This past October, when Pakistan's highest court overturned a blasphemy conviction against a Christian woman that carried the penalty of execution, the international community saw this as a rare moment of tolerance from a nation whose population and government is perpetually plagued by Islamist orthodox clerics and extremists who have perverted Islam into a cult where the price of dissent is death.
Despite languishing in prison for approximately eight years after being accused of insulting the prophet Muhammad during an argument over drinking water, Asia Bibi's suffering has not ended quite yet. There have been so many death threats and mass protests demanding her to be hanged that her lawyer actually had to flee the country.
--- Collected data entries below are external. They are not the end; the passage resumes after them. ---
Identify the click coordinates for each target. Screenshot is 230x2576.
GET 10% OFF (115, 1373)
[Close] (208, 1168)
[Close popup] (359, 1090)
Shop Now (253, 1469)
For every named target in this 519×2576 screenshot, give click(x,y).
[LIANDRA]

However, more recently, it has been announced that the Pakistani government has "caved in" to demands by Islamist demonstrators by signing an agreement with Tehreek-e-Labbaik, an Islamist political party in Pakistan which is responsible for many of the protests against Bibi being allowed to live, which may prevent Bibi from leaving the country for her own safety.
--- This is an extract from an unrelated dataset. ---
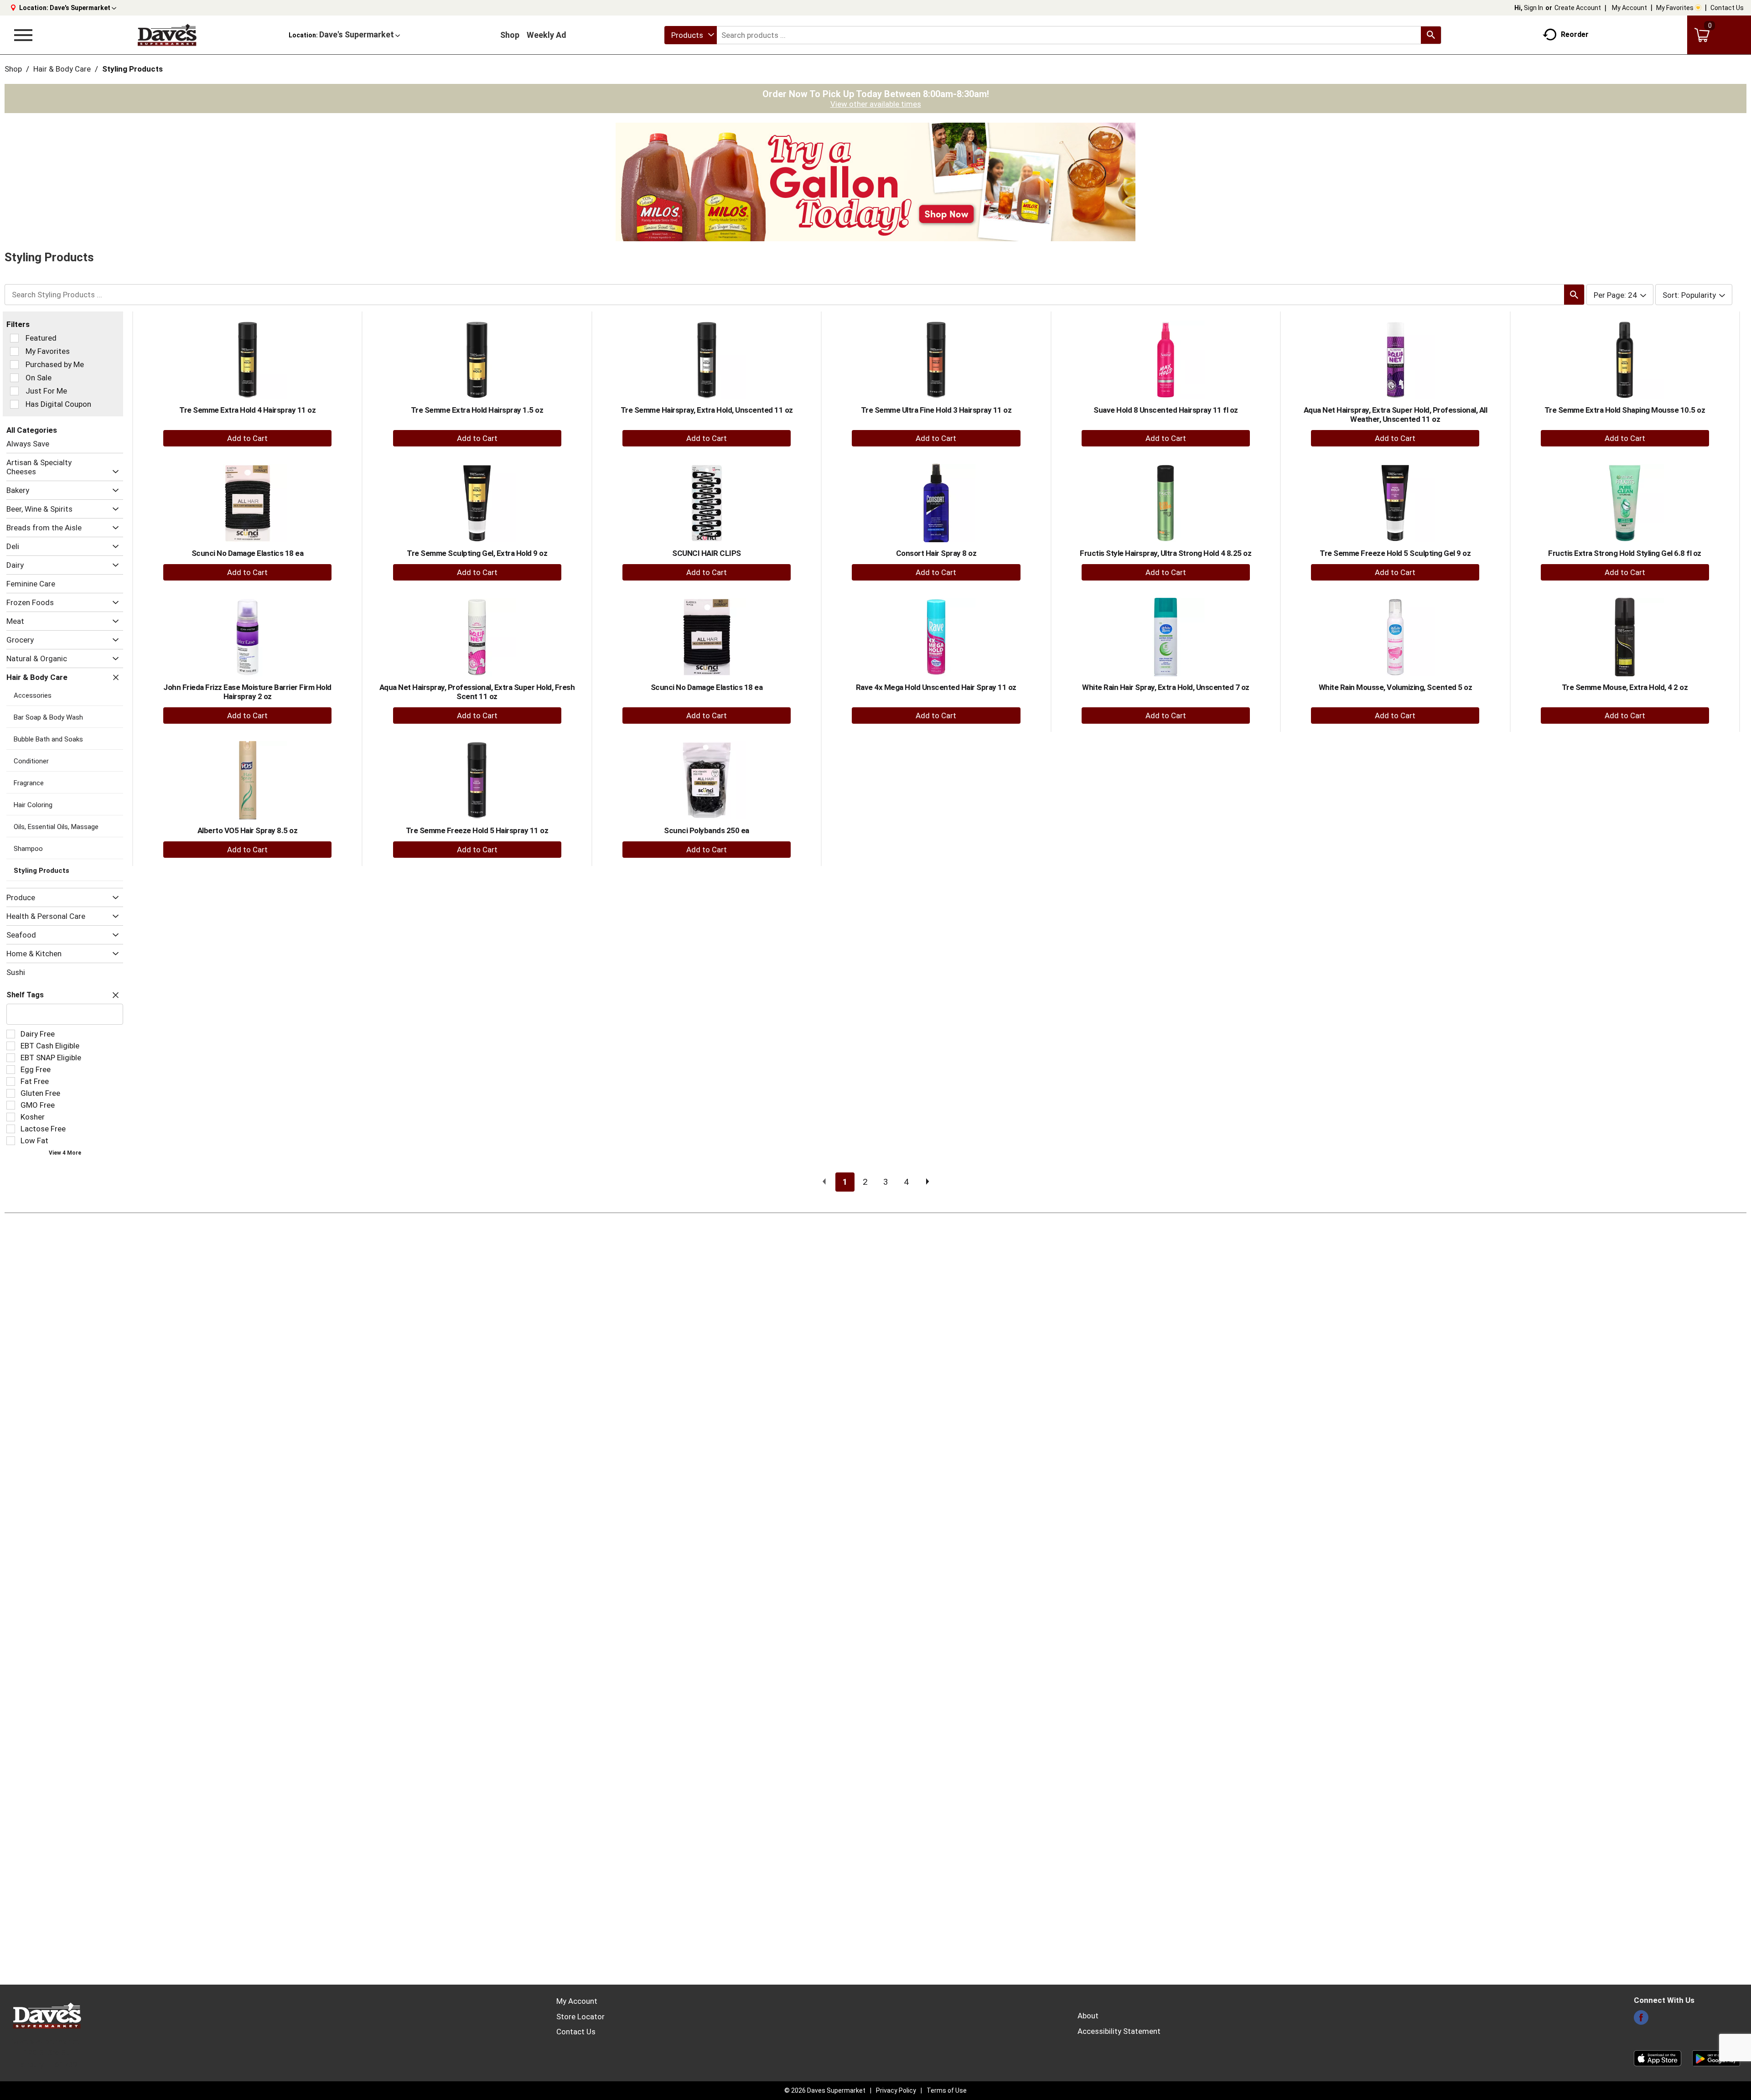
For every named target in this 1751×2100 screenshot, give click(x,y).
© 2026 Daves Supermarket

Given the urgency of Bibi's situation, forcing her to remain in Pakistan increases her likelihood of being a Islamist's murder victim which beats the purpose of her acquittal of blasphemy.
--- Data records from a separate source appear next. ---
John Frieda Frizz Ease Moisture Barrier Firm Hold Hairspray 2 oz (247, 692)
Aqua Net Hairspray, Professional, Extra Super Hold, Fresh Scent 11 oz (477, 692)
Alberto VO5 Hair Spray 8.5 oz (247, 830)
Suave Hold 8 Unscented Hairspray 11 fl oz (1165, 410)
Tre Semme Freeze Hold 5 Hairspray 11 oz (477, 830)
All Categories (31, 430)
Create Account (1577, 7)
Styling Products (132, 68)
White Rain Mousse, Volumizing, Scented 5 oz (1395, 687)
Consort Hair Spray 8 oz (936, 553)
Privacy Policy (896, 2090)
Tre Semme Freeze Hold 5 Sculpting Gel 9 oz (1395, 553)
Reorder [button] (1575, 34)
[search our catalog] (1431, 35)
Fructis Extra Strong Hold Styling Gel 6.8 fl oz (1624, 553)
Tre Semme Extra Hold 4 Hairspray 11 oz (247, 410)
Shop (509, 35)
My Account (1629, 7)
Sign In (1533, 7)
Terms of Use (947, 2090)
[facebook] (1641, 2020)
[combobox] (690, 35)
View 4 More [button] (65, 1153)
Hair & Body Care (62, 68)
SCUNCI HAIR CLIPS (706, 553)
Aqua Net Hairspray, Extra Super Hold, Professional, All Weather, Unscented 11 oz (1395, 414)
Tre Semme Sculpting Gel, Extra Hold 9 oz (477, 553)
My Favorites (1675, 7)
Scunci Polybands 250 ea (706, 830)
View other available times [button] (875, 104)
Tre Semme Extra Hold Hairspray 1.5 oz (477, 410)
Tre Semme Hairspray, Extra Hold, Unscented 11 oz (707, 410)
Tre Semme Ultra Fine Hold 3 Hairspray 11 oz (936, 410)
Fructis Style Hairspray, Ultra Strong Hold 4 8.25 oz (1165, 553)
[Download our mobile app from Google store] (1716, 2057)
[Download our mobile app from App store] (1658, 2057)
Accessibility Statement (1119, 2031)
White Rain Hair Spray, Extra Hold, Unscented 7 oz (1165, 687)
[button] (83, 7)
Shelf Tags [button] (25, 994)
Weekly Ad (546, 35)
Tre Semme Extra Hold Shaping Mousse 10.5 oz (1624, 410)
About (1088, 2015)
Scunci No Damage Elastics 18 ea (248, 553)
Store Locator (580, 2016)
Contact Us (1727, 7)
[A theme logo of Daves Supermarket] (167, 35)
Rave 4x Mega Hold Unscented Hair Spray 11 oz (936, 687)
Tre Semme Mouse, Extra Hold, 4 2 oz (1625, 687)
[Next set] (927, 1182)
In the days following Bibi's release, her husband Ashiq Masih confessed that he was extremely "frightened" for the lives of family and that the government's aforementioned agreement "sent a shiver down [his] spine." He has appealed to the UK government to grant the family asylum there and "grant us freedom." However, the Pakistani government's concession to the radical Islamists has threatened the viability of such an endeavour.
Why would the government condemn an (now legally) innocent woman to a circumstance that could very well end in her demise? The prime minister, former cricket superstar Imran Khan, has previously defended the country's draconian blasphemy laws, the same ones used to sentence Bibi to death in the first place, so perhaps his personal religious beliefs, or maybe his desire to retain the votes of his more religiously orthodox political supporters, may be the reason for his capitulation to Islamist interests. Either way, if the Pakistani government really and truly wishes to show the world that it is become less abusive towards its non-Muslim population, it needs to do more than what it currently has planned.
If Asia Bibi remains in Pakistan, near the same people who accused her of blasphemy, and who are currently hankering for her murder, the next story that the international community hears about Bibi may be about her violent death at the hands of someone who thought that killing her would be the only way to restore Allah's honor.